___ Records for the task

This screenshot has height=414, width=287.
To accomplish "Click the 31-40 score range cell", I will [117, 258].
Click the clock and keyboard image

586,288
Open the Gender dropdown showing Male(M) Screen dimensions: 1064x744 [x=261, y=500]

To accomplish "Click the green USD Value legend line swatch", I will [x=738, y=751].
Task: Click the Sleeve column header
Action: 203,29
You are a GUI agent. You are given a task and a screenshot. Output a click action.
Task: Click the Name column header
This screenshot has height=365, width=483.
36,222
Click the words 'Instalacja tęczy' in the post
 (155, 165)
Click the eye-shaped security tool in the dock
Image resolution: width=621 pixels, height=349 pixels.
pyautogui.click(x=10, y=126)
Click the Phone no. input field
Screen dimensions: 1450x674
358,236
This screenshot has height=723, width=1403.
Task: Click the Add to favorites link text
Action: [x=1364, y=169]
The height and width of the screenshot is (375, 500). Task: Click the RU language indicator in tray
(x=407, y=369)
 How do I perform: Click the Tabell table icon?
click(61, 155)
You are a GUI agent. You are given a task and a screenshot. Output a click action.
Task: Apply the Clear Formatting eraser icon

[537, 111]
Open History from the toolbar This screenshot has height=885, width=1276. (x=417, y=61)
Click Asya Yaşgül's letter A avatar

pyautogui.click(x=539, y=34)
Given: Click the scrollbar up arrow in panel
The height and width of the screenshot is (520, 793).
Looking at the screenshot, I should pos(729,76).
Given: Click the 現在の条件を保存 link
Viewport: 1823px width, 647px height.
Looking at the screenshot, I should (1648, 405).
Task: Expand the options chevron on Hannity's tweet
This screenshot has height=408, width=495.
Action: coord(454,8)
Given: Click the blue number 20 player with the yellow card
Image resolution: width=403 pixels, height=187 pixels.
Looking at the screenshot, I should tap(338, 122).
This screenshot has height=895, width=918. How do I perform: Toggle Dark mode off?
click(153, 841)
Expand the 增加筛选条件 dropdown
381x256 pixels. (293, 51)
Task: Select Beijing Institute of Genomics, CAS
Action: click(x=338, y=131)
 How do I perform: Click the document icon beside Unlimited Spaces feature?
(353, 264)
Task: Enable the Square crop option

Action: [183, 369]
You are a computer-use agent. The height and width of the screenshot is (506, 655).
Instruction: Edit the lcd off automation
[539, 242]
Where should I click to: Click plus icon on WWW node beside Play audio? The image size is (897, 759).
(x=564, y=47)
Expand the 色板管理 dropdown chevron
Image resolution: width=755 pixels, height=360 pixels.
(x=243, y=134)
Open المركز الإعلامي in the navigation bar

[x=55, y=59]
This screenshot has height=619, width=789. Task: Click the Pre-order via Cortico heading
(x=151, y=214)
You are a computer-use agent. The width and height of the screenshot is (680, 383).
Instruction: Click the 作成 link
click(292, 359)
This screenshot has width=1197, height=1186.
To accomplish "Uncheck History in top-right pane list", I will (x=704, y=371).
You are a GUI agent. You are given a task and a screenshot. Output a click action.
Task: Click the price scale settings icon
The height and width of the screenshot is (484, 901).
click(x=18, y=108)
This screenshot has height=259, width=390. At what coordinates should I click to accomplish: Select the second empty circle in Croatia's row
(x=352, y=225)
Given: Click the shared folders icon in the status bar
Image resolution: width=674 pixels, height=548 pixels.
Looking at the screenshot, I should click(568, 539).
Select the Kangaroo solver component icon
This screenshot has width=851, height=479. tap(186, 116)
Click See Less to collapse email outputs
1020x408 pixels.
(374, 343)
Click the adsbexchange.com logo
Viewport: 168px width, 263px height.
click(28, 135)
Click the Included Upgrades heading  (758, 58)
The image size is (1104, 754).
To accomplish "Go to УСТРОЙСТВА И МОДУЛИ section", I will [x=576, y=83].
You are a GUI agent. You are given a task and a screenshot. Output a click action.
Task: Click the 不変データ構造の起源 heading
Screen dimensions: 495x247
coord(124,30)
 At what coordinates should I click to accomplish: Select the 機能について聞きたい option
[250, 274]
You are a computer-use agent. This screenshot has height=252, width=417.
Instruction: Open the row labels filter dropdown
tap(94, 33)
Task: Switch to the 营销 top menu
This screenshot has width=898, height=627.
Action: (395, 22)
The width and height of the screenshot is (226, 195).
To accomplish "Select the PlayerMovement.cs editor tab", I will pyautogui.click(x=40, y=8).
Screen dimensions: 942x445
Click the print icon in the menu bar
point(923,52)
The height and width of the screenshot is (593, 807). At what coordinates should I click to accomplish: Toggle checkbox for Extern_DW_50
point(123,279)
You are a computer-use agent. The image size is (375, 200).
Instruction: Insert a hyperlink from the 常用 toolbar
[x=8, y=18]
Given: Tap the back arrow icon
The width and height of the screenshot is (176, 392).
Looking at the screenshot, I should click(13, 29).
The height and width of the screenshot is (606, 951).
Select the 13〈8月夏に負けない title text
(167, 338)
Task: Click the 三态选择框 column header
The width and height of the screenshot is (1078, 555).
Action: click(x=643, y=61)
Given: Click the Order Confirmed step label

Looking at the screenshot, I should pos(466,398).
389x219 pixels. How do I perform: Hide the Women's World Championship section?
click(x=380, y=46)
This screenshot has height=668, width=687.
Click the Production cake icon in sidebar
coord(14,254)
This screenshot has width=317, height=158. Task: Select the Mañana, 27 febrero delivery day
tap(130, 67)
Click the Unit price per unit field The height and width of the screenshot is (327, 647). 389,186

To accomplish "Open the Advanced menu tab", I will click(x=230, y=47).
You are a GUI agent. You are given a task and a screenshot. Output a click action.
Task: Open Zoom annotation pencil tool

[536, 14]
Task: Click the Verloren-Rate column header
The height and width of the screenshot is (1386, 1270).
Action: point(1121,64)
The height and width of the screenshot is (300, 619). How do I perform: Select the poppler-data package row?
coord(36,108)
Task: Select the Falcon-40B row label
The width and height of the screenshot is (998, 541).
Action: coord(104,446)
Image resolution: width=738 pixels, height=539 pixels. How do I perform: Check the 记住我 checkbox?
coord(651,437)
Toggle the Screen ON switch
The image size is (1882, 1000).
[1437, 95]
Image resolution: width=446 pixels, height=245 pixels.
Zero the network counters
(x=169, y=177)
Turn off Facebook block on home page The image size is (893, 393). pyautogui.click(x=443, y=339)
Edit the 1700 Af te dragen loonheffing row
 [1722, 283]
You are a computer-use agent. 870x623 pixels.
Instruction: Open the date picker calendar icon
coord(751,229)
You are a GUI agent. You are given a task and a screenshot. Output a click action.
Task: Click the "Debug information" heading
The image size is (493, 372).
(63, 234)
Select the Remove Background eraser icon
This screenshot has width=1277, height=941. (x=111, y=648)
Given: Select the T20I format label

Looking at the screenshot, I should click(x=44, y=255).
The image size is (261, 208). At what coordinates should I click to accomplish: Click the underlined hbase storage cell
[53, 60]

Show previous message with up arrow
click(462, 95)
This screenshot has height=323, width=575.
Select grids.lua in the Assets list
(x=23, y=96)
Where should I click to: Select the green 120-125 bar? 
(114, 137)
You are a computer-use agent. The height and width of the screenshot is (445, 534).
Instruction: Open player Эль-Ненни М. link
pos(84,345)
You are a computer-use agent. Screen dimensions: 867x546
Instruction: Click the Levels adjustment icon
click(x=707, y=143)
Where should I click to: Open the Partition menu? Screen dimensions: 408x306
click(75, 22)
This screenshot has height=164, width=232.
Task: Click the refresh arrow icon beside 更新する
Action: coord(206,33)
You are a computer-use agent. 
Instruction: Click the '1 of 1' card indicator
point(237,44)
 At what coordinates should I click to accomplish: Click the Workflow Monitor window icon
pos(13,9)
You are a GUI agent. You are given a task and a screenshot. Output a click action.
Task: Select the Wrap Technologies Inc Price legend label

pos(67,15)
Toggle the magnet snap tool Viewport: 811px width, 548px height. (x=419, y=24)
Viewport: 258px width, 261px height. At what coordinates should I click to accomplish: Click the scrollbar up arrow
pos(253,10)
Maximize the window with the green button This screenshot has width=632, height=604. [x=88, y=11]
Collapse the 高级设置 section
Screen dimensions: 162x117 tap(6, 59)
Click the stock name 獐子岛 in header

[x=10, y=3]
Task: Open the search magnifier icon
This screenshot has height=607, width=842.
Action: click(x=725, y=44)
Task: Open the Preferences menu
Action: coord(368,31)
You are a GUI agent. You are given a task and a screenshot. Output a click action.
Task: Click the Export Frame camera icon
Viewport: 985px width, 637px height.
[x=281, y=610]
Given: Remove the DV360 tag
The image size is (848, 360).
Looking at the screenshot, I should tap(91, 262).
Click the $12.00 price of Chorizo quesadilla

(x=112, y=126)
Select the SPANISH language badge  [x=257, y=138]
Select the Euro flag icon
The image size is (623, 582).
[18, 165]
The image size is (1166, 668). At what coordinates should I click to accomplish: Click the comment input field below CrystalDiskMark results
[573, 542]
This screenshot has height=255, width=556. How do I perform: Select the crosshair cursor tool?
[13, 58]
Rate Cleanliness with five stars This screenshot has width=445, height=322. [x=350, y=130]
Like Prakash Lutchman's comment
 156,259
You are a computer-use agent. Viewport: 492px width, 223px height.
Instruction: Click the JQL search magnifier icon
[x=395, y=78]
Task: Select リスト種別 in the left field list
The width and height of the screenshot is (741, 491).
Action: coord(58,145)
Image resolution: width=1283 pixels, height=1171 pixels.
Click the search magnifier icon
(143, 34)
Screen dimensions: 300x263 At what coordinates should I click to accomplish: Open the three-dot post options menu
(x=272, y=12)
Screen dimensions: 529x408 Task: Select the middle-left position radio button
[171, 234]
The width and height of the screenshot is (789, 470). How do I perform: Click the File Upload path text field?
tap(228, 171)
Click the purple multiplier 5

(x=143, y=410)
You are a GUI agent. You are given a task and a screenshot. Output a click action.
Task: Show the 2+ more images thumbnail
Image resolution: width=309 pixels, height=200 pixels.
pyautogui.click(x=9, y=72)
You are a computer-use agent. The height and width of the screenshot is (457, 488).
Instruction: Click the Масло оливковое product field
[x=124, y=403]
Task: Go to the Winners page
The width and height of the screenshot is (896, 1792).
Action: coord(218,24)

______

Work to be completed: Say how many lines of the data above include the word "computer", and add nothing further.

Answer to this problem: 10